Problem description: Word for word, copy the lines from the one with "Task: Collapse the" to the last line of the data below, counting both, and keep every picture out.
========================================================================
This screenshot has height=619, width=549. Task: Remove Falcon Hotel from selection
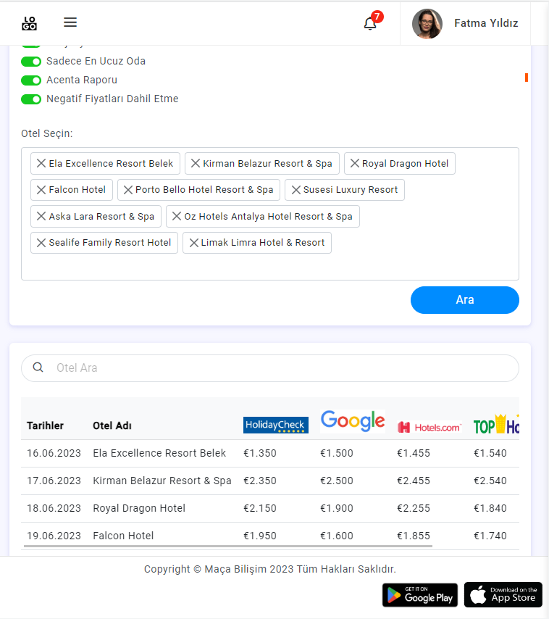[41, 190]
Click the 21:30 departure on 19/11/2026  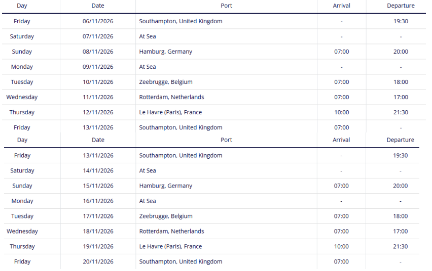(400, 246)
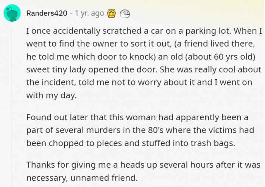265x187 pixels.
Task: Click the smiling face award icon
Action: pos(125,14)
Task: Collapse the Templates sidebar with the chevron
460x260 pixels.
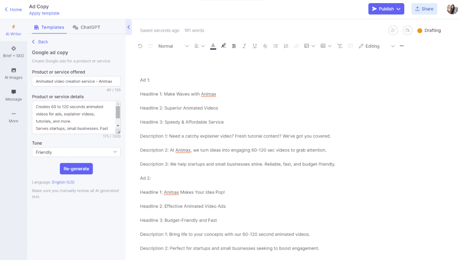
========================================================================
Result of the task:
Task: Collapse the Templates sidebar with the chevron
460x260 pixels.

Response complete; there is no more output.